Jolly first heard about The Moment when SMITH editor, Larry Smith, was interviewed on San Francisco public radio station KQED. “I loved the book and had shared several stories with my students, all high school juniors and seniors, most of whom have little to no confidence in their writing,” says Jolly. “They’ve had the usual crappy experiences in English class: inability to understand the reading, which leads to an inability to know what kind of help to ask for, which leads to lousy essays, which leads to insights such as, ‘School sucks.’”
After realizing that personal writing assignments seemed to strike a chord in his students, Jolly asked them to tell the story of their own, life-altering moments. The end result?
“The essays they put together alternately left us laughing out loud and crying on each others’ shoulders. It was one of the more memorable assignments I’ve given,” Jolly says. I had the exact same reaction to the collection of essays in The Moment book. Some stories are heartbreaking, others humorous, while still others a wonderfully tumultuous medley of both.
“One thing I found from teaching The Moment to my students is that it has truly universal appeal: while not every essay resonates with every student, they all find some that move them - and this momentum carried them into producing brilliant essays of their own,” Jolly says.
Jolly took this assignment to the next level by asking Larry to participate in a Skype interview with his students to give them an outside perspective on personal narrative.

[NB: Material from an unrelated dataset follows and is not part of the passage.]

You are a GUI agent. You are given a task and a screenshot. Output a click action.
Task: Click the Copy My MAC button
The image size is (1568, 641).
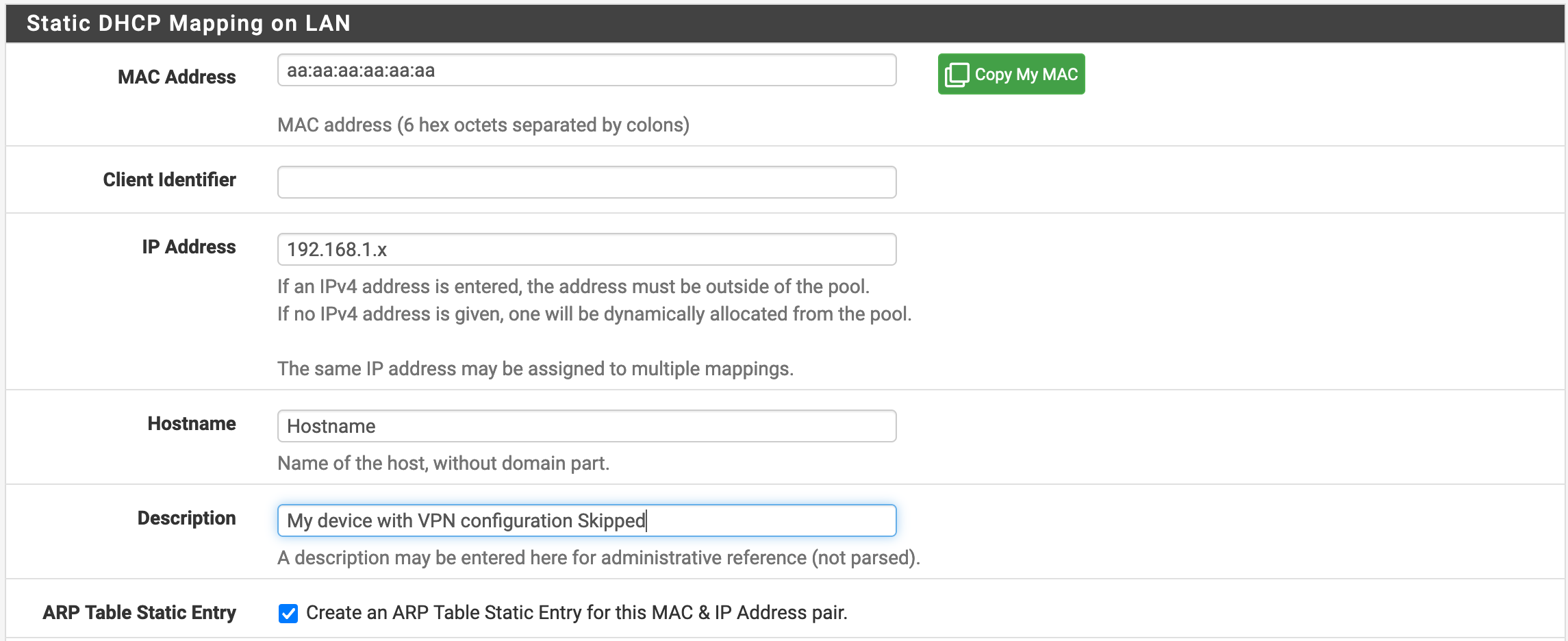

For almost an hour, students approached the classroom’s camera and peppered Larry with questions. “The questions were excellent, ranging from queries about the process, to what surprised me about the responses to the topic, to what I myself learned about storytelling via the making of The Moment book,” Smith says. “It was one of the most meaningful experiences I’ve had on the other side of the interview chair.”
The concept of having a single moment in life that irrevocably changes everything is such a fascinating one, and true for everyone, whether young, old or in-between. It levels the literary playing field in a way, becoming less about sounding like the next Ernest Hemingway or Maya Angelou and more about simply telling your story, as it happened to you.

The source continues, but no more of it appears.